Are Chinese cameras secure?

[mikefamig]

Does it concern anyone that the US government has removed Hikvision cameras from it's embassies:
 
https://ipvm.com/reports/hik-removed-embassy
 
Mike.

 

[wuench]

A friend of mine gave me a chinese cam he couldn't get working with his software.   I put it  a sniffer on  it and sure enough the first thing it did was  reach out to some chinese address.  So if you set it up make sure you check it for and block outbound traffic.    

 

[mikefamig]

How is that done? Can it be done in the router or is it done in anti-virus software? Both?
 
Mike.

 

[mikefamig]

Also if I block outgoing traffic will I still be able to view the camera from outside the firewall?

 

[batwater]

Also if I block outgoing traffic will I still be able to view the camera from outside the firewall?

 
If you use something like Blue Iris or some other camera NVR then no it's not an issue, you set your firewall up to port forward the Blue Iris server and you are done. 

 

[mikefamig]

If you use something like Blue Iris or some other camera NVR then no it's not an issue, you set your firewall up to port forward the Blue Iris server and you are done. 

OK so then I should be able to just delete the gateway address from the cameras and access them with BI?

 

[batwater]

OK so then I should be able to just delete the gateway address from the cameras and access them with BI?

 
I'm not sure I understand your statement about deleting the gateway address from the camera but yes you would access the cameras via Blue Iris instead of going directly to each camera. 

 

[mikefamig]

I'm not sure I understand your statement about deleting the gateway address from the camera but yes you would access the cameras via Blue Iris instead of going directly to each camera. 
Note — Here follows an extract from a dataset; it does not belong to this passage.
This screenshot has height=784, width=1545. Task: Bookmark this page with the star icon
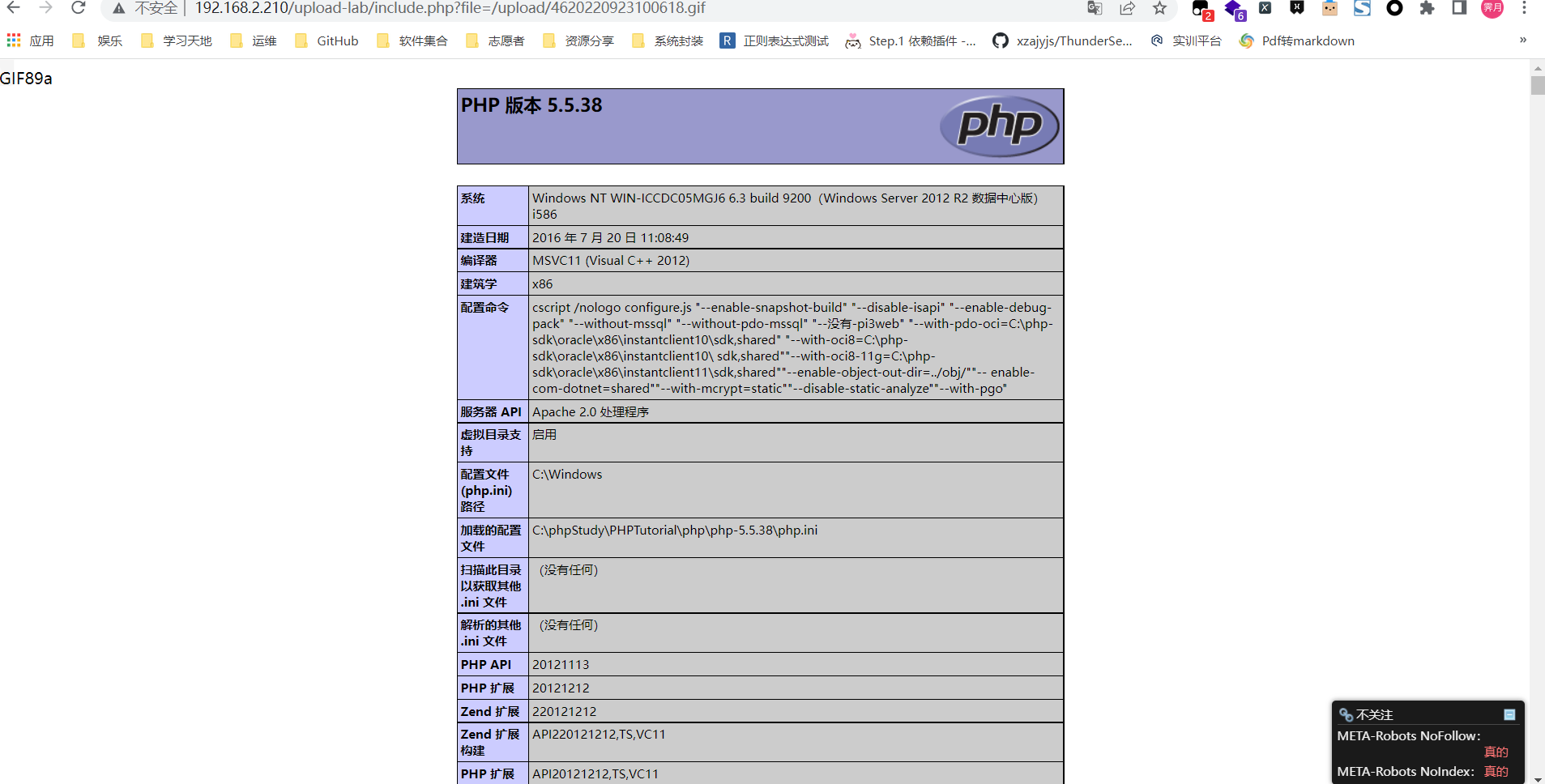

The camera needs the gateway address and dns servers to get out and address anything outside the LAN and I read that you can simply delete the gateway address in the camera to defeat outgoing traffic.
 
Mike.

 

[pete_c]

Many utilize Chinese DNS/NTP entries by default which you can change.  Some have WAN IPs embedded in the firmware which you cannot remove rather just block on your firewall.
 
That said there has been chit chat about the purchase of these cameras from a domestic versus international vendor and these are supposed to have clean firmware on them.
 
What is mentioned above is not to let the camera access the internet via any open ports on your firewall and redirect the output to the BI software program.  Here you would proactively firewall block the IP on your camera on the firewall and use BI to view your camera from the internet.

 

[mikefamig]

I think I understand now
 
I see in my router where I can block a "service". It looks like you just give it a custom name and a port number and the router blocks all traffic on that port. Assign that port to the camera and done.
 
Mike.

 

[mikefamig]

Regarding suspicious firmware -
 
Here is the camera that I bought on Ebay. The seller assured me that it is US firmware and able to take firmware upgrades but who knows.
 
https://www.ebay.com/itm/Hikvision-DS-2CD2142FWD-IWS-4MP-WDR-WIFI-IR-POE-IP-surveillance-Camera-outside/162175455757?ssPageName=STRK%3AMEBIDX%3AIT&_trksid=p2057872.m2749.l2649
 
I like that this cam is so versatile. It is indoor/outdoor,wired or wifi and 128GB onboard sd card and a bargain. I figured it is a good cam to learn on.
 
Mike.

 

[mikefamig]

I forgot to mention it is also powered by external 12v source (wall wart in this case) of POE.

 

[batwater]

The camera needs the gateway address and dns servers to get out and address anything outside the LAN and I read that you can simply delete the gateway address in the camera to defeat outgoing traffic.
 
Mike.

 
Ah, understood was missing the context.  The gateway and DNS settings on all of my devices point to my router, this is how it should be. The router then controls what DNS is utilized.  In my case I've switched over to CloudFlare's 1.1.1.1 and 1.0.0.1  This is another reason to have your own router for your network as opposed to relying on the device given to you by the internet provider.  You can control what DNS is used.

 

[tmbrown97]

Technically, yes - removing the gateway address should effectively prevent the camera from knowing how to get outside of the LAN - so only BI could talk to it, but it couldn't call home.  Home routers don't make it easy to do allow/deny rules the same was as business routers would - but an allow to the RTSP port and a Deny everything else would be the ideal way to go.  A lot of people even like to do separate VLANs for these devices with questionable firmware.

 

[pete_c]

This is one of the many reasons I switched over to using PFSense many years ago and before that used Smoothwall.
 
DNS hijacking
 
DNS hijacking or DNS redirection is the practice of subverting the resolution of Domain Name System (DNS) queries. This can be achieved by malware that overrides a computer's TCP/IP configuration to point at a rogue DNS server under the control of an attacker, or through modifying the behaviour of a trusted DNS server so that it does not comply with internet standards.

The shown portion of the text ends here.